3) SSD - 4 Gbs read ability. Raid 2 SSDs and you saturate (read limited by) Sata's 6 Gbs bus. No single hard drive comes near to this kind of data throughput.
4) Apple's Thunderbolt display POWERS a MacBook Pro. I know the Thunderbolt spec says it supplies 10W of power. I know my old aluminum MacBook Pro 17" has an 85W power supply.
5) Apple makes a fanless desktop 27" iMac.
6) Apple recently hired AMD graphics engineers
Assumption:
Apple makes their own specs for Thunderbolt (power)
My guess:
Apple's new Mac Pro attacks the heat build up problem by taking advantage of Thunderbolt. They move the storage and power supply outside of the motherboard chassis. They literally cut the heat generation in half in the sense of putting 2 heat sources in one chassis and the other 2 heat sources in a separate chassis connected via Thunderbolt.
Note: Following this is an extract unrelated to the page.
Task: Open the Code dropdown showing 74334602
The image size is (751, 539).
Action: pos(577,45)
From an engineering point of view, this would be a logical separation, too, as the CPU speed in accessing RAM and the video cards is dramatically higher than it is for accessing storage - the whole reason why there is a cache.
If my guess is true, it would make sense that no optical drive would be part of the CPU unit. It would be part of the Thunderbolt storage unit which I envision would be some kind removable drive bay system.
While it would be cool (pun intended) to house the PCI slots (video cards) separately, I would agree with the other responses that current Thunderbolt specs are too limited for that.
My speculative question is this - How big of a monitor would Apple have to make to house a couple of Xeon processors and a couple of video cards without fans? After all, what else could those new AMD graphic engineers be working on?
But in summary, the main reason I believe for modularity is about the heat. And the technologies that I highlighted point to a possible solution - CPU, memory and PCI slots in one housing connected via Thunderbolt to a Storage Bay and power supply in another housing.
1) Divide and conquer the heat issue.
2) Provide flexible purchasing options for more custom tailored "Pro" systems.
Do you need lots of storage? or a little storage? Do you need lots of PCI slots? or just the 1 video card? Every Pro has their own work flow needs.
One last thought -
Even if the new "CPU unit" needs to have it's own power supply, it would be significantly "smaller" than one that would power an entire existing tower. Think about Apple's external power supplies and of course lower wattage power supply sizes.
My 2 cents.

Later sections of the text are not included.